Enhancing Distributed Speech Recognition with Back- End Speech Reconstruction

Tenkasi Ramabadran, Jeff Meunier, Mark Jasiuk, Bill Kushner

Motorola, USA

In this paper, we present a method to enhance the usefulness of a Distributed Speech Recognition (DSR) system by providing it the capability to reconstruct speech at the back-end.
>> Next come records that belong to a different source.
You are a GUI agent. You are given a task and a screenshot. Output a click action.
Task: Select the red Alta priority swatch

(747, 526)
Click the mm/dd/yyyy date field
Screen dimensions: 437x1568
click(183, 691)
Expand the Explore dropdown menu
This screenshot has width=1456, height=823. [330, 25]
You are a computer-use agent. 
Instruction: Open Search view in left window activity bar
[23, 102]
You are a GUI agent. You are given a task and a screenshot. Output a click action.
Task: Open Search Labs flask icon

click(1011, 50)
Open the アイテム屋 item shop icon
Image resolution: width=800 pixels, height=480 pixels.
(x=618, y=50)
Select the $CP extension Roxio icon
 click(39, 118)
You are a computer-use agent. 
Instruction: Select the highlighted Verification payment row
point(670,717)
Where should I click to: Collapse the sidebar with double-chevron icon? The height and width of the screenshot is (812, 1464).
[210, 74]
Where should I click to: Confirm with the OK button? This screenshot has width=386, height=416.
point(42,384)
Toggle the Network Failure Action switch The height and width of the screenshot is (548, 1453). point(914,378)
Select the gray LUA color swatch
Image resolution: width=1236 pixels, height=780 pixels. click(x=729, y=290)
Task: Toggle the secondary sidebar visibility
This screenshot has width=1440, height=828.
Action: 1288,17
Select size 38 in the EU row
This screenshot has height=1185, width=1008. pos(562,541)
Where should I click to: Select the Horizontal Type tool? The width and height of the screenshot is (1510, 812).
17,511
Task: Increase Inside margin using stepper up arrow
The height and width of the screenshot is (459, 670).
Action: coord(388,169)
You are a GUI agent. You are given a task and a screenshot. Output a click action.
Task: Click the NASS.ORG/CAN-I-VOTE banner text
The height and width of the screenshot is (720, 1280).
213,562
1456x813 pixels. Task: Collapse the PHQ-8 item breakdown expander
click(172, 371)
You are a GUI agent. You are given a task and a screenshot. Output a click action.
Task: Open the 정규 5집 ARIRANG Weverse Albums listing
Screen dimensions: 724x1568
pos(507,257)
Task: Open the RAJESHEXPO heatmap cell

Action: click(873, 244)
Speech reconstruction is achieved using the standard DSR parameters, viz., Mel-Frequency Cepstral Coefficients (MFCC) and log-energy, and some additional parameters, viz., voicing class, pitch period, and (optionally) higher-resolution energy information. From the MFCC parameters and energy information, the spectral magnitudes at the harmonics of the pitch frequency are estimated. Based on the class information, the harmonic phases are appropriately modeled. The harmonic magnitudes and phases are used to reconstruct speech according to the well-known sinusoidal model for speech synthesis. Transmission of the additional parameters for speech reconstruction increases the DSR bit rate by less than 20%. Evaluation by Mean-Opinion-Score (MOS) test and Diagnostic Rhyme Test (DRT) show that speech reconstructed as above is of reasonable quality and quite intelligible.